Christianity and beyond

Public opinion polling indicates that about one fifth to one third of the American public believes that extraterrestrials exist, Weintraub reports. However, this varies considerably with religious affiliation.

55 percent of Atheists
44 percent of Muslims
37 percent of Jews
36 percent of Hindus
32 percent of Christians

Of the Christians, more than one third of the Eastern Orthodox faithful (41 percent), Roman Catholics (37 percent), Methodists (37 percent), and Lutherans (35 percent) professed belief in extraterrestrial life. Only the Baptists (29 percent) fell below the one-third threshold.

Asian religions would have the least difficulty in accepting the discovery of extraterrestrial life, Weintraub concludes. Some Hindu thinkers have speculated that humans may be reincarnated as aliens, and vice versa, while Buddhist cosmology includes thousands of inhabited worlds.

Weintraub quotes passages in the Qur’an that appear to support the idea that spiritual beings exist on other planets, but notes that these beings may not practice Islam as it is practiced on Earth.
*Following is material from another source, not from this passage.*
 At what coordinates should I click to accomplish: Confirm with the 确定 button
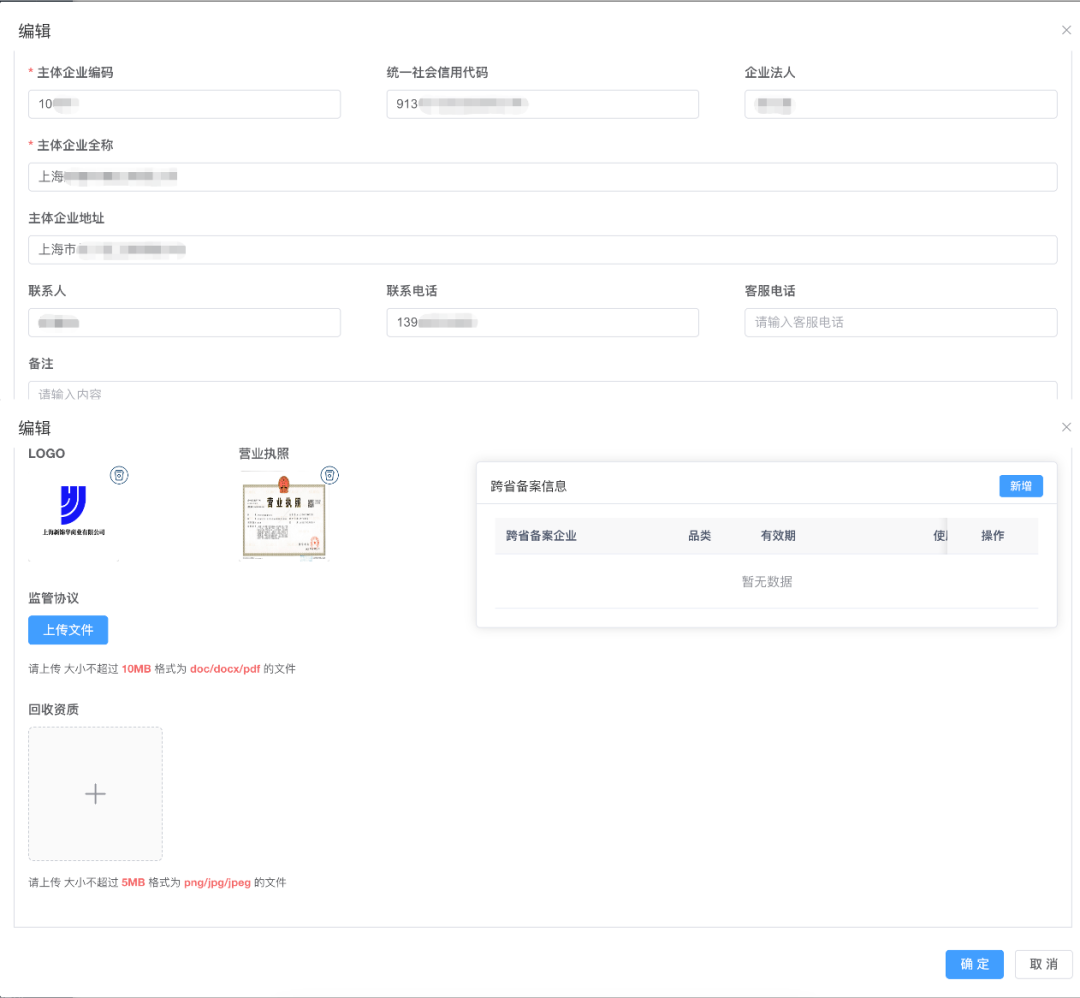point(975,964)
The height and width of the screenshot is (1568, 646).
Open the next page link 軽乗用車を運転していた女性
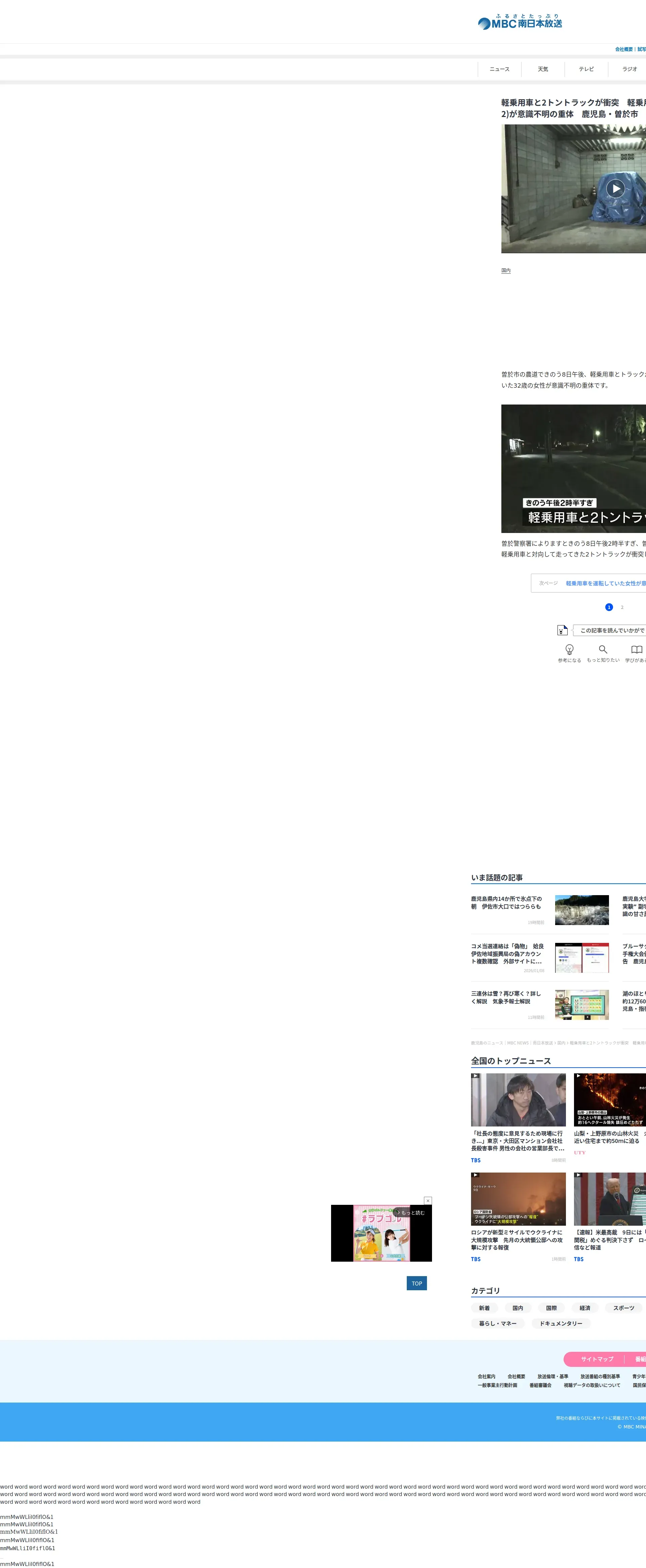tap(605, 583)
“Islam, like other faiths, has fundamentalist and conservative traditions. All Muslims, however, likely would agree that the prophetically revealed religion of Islam is a set of practices designed only for humans on earth,” Weintraub writes.

Weintraub found very little in Judaic scriptures or rabbinical writings that bear on the question. The few Talmudic and Kabbalistic commentaries on the subject do assert that space is infinite and contains a potentially infinite number of worlds and that nothing can deny the existence of extraterrestrial life.

At the same time, Jews don’t believe the discovery of extraterrestrial intelligence would have much effect on them. He quotes a Jewish anthropologist and scholar who has addressed this issue and concluded that the relationship between Jews and God would not be affected in the slightest by “the existence of other life forms, newly discovered scientific realities or pan-human behavioral changes.”
ET and salvation

Among Christian religions, the Roman Catholics have done the most thinking about the possibility of life on other worlds, the astronomer discovered. In fact, they have had an on-again, off-again theological debate that has gone on for a thousand years.

The crux of the matter is original sin. If intelligent aliens are not descended from Adam and Eve, do they suffer from original sin? Do they need to be saved?

If they do, then did Christ visit them and was he crucified and resurrected on other planets?

“From a Roman Catholic perspective, if sentient extraterrestrials exist some but perhaps not all such species may suffer original sin and will require redemption,” according to Weintraub.

The inherent diversity of Protestant denominations, where individuals are encouraged to interpret scripture independently, has led to many conflicting approaches to the question of extraterrestrial intelligence. Weintraub determined that the views of Lutheran theologian Paul Tillich appear to represent a viable consensus.

Tillich argued that the need for salvation is universal and the “saving power” of God must be everywhere. At the same time, he maintained that God’s plan for human life need not be the same as his plan for aliens.

Evangelical and fundamental Christians are most likely to have difficulty accepting the discovery of extraterrestrial life, the astronomer’s research indicates. ” . . . most evangelical and fundamentalist Christian leaders argue quite forcefully that the Bible makes clear that extraterrestrial life does not exist.

From this perspective, the only living, God-worshipping beings in the entire universe are humans, created by God, who live on Earth.” Southern Baptist evangelist Billy Graham was a prominent exception who stated that he firmly believes “there are intelligent beings like us far away in space who worship God.”

Weintraub also identifies two religions–Mormonism and Seventh-day Adventism–whose theology embraces extraterrestrials.

In Mormonism, God helps exalt lesser souls so they can achieve immortality and live as gods on other worlds.

And, Ellen White, who co-founded Seventh-Day Adventism, wrote that God had given her a view of other worlds where the people are “noble, majestic, and lovely” because they live in strict obedience to God’s commandments.